AMD’s Athlon XP 2800+ and NVIDIA’s nForce2

TODAY we get the chance to give you a preview of some very interesting products coming down the pike from AMD and NVIDIA. This is a somewhat unique opportunity. Both products are noteworthy for their performance, and they make a very potent combination together. However, this particular combination of parts won’t be widely available for some time yet.

AMD’s last desktop processor launch was the Athlon XP 2600+, and those chips are only just now becoming available to PC manufacturers. End-user versions of the 2600+ probably won’t be widely available for a few weeks, based on everything I’ve heard. It may take even longer than that.

Similarly, NVIDIA announced its nForce2 core-logic chipset in mid-July (we wrote up a technology preview at the time), and the company promised retail product availability in August. The month of August came and went, and no products showed up. We didn’t hear a peep out of NVIDIA about nForce2’s schedule, but the fact of the product delay was obvious.

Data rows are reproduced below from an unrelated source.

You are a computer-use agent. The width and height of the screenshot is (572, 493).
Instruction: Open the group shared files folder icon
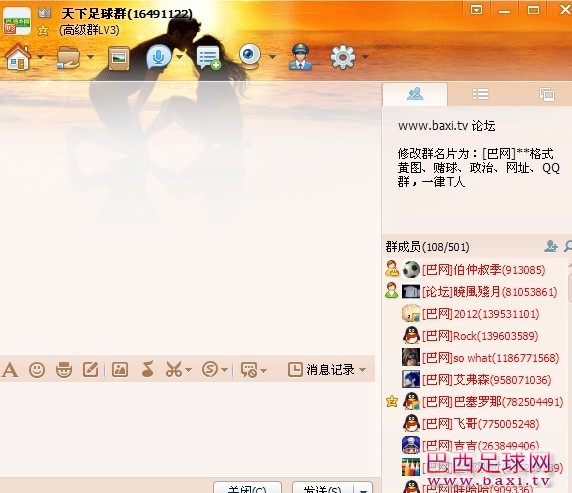[68, 57]
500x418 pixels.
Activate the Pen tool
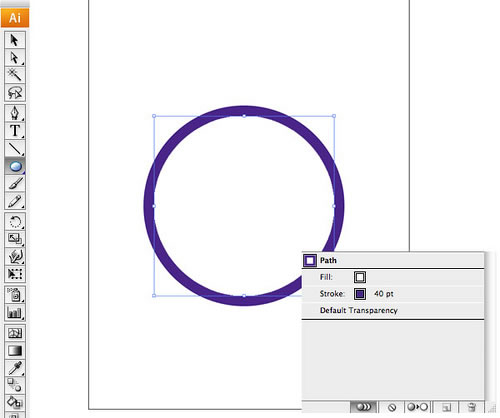[x=15, y=113]
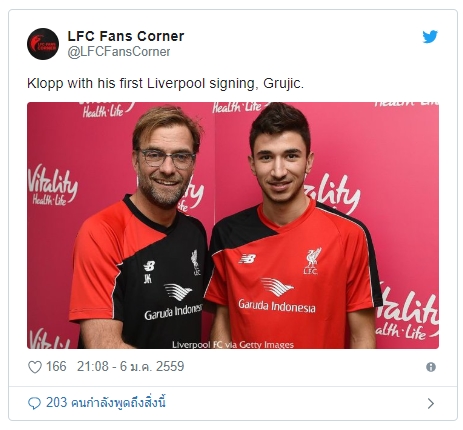Click the info icon beside the timestamp
The width and height of the screenshot is (463, 430).
[431, 367]
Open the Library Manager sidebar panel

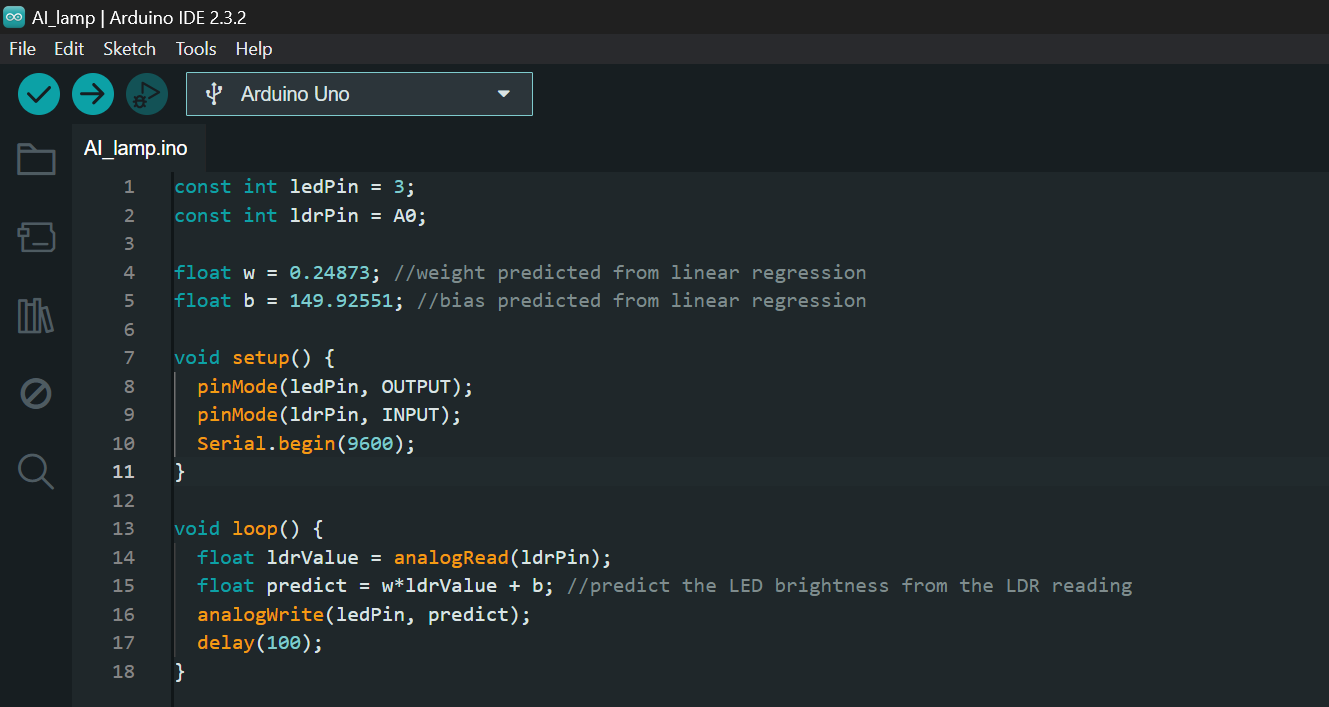coord(35,315)
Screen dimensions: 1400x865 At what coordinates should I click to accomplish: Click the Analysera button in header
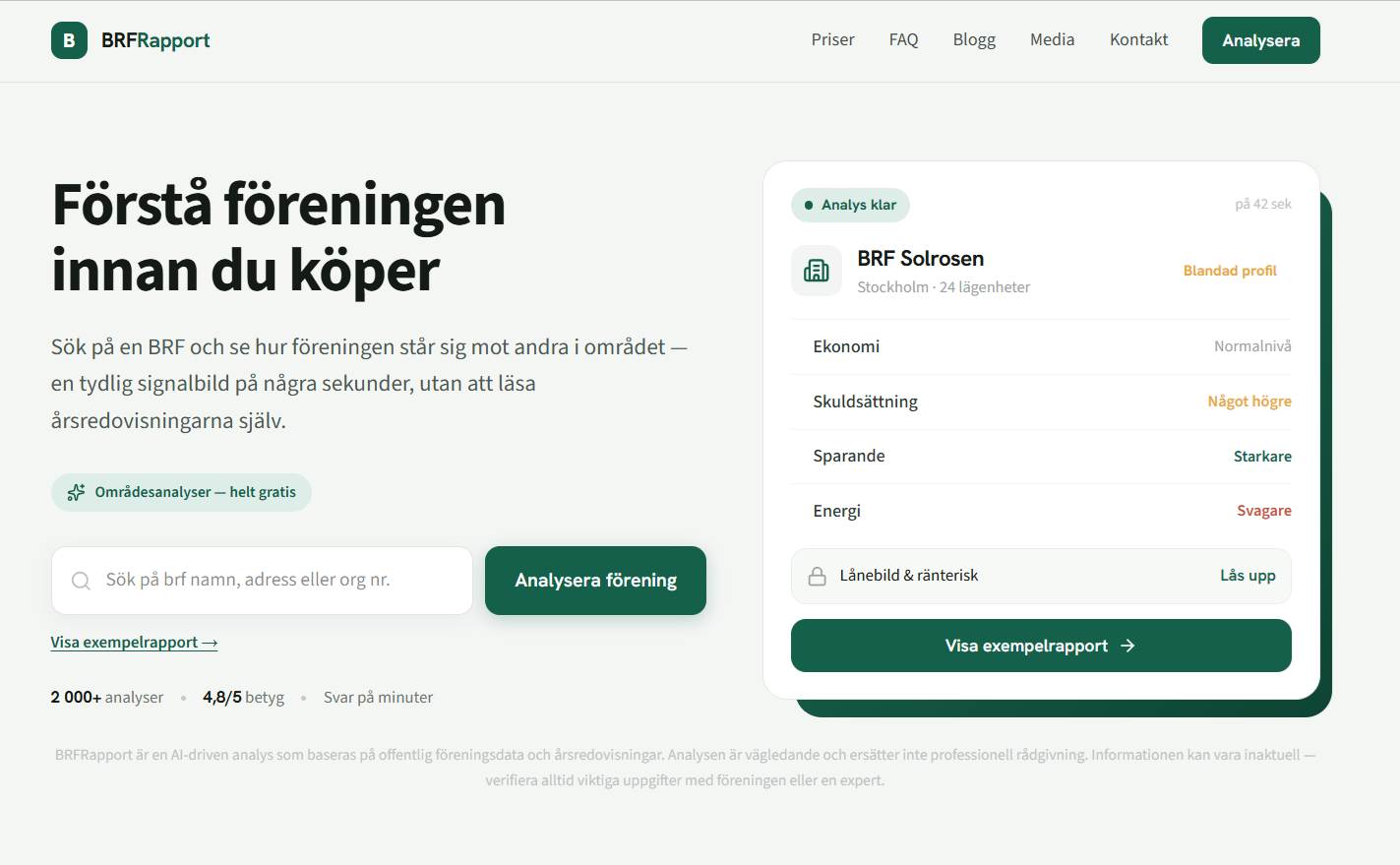(x=1261, y=40)
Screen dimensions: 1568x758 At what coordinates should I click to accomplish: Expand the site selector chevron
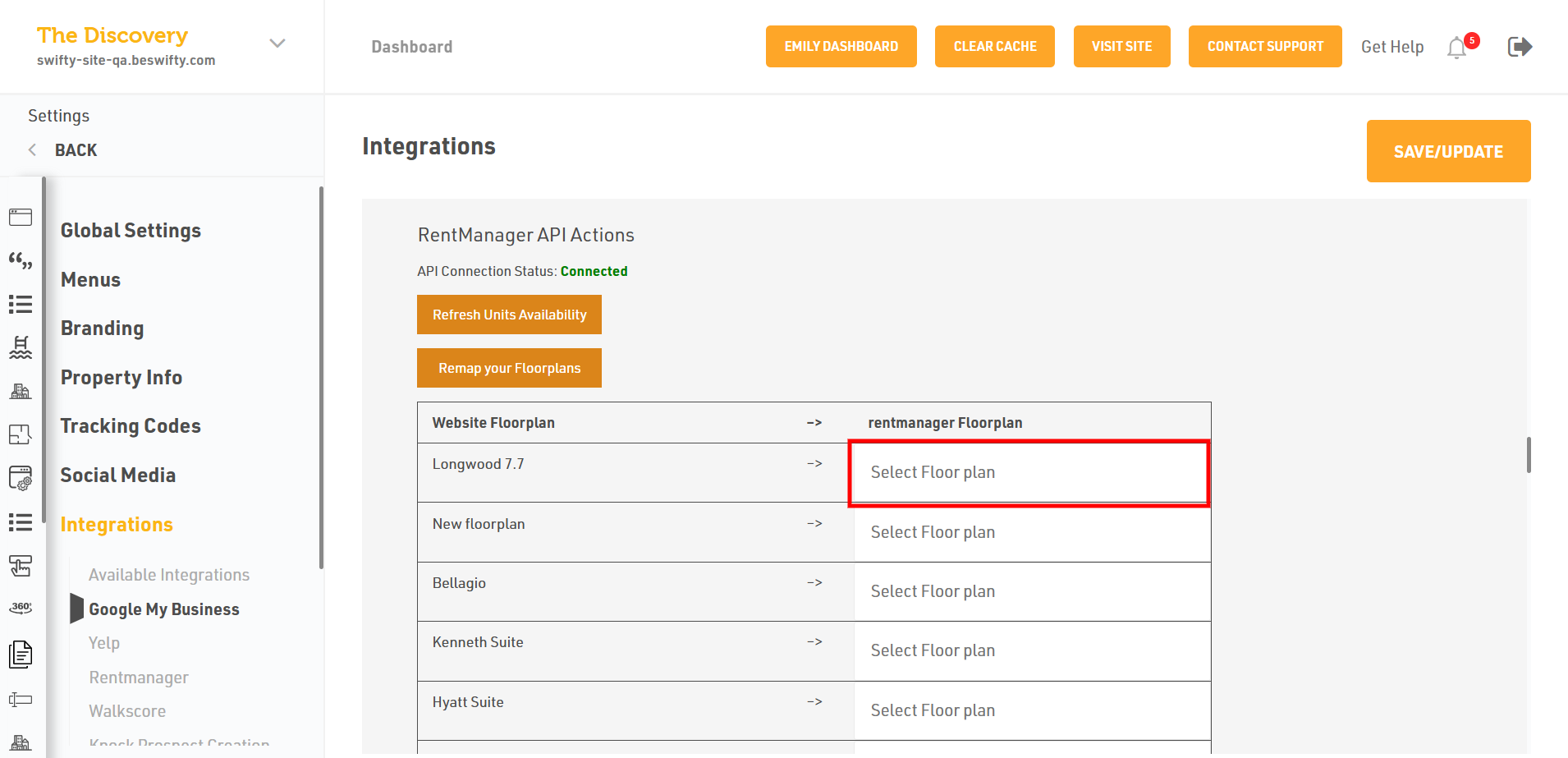[x=277, y=44]
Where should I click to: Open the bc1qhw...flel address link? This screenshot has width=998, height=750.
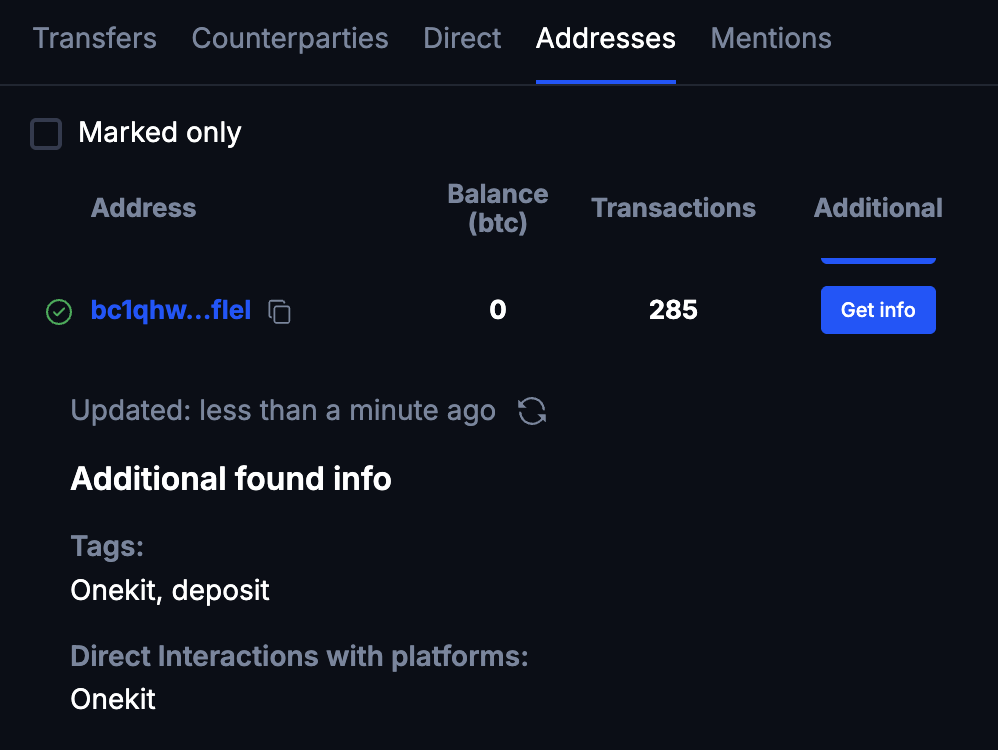[170, 310]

Now, AMD and NVIDIA are teaming up to introduce the combination of the Athlon XP 2800+ processor and the nForce2 chipset. AMD is taking a novel approach to this product launch, making Athlon XP 2700+ and 2800+ chips available through certain PC makers as “a limited edition gaming microprocessor.” Those systems should be available “in November”, which pretty much means the end of that month. The 2800+ won’t be available on retail until next year.

NVIDIA says the nForce2 really, really is coming soon now, too. Now that I’ve waited as long as I have, I’m going to adopt the consummate Missourian’s stance on this one: I’ll believe it when I see it.

But I have played with the preproduction versions of AMD’s Athlon XP 2800+ and Asus’s nForce2 motherboard, and they are both quite nice. The Athlon XP 2800+ runs at 2.25GHz on a 333MHz bus, and the nForce2 feeds it data from dual banks of DDR333 memory. The combination is as nearly as potent as my Kansas City Chiefs’ offense. Read on to find out why.


The press test kit: Athlon XP 2800+ on a pre-production Asus nForce2 mobo

Leveraging proactive synergies for a win-win result. Cough.
The Athlon XP 2800+ is (along with the 2700+) the first Athlon to support a 333MHz front-side bus, which is a welcome development to AMD fans who have been clamoring for a faster bus for some time now. There’s just something about getting beaten by the Pentium 4 and its fancy-pants 533MHz bus in every bandwidth-intensive benchmark everywhere that makes a faster bus sound like a good idea. We toyed around with raising an Athlon XP’s bus from 266MHz to 333MHz a few months ago, and we liked the promise of a faster bus paired up with a faster Athlon XP.

The 2.25GHz Athlon XP 2800+ is fed by NVIDIA’s nForce2 “system platform processor” (north bridge), which talks to dual banks of DDR333 memory. We’ll talk more about NVIDIA’s chipset in a few pages, because we’re going to focus on the CPU side of things first by comparing the Athlon XP 2800+ to its Pentium 4 competition. However, you should note that nForce2’s memory controller combines dual memory banks, data pre-fetching, and caching in order to improve memory access performance. You’ll want to keep that in mind as you see the benchmark scores.

 

Our processor testing methods
As ever, we did our best to deliver clean benchmark numbers. Tests were run at least twice, and the results were averaged.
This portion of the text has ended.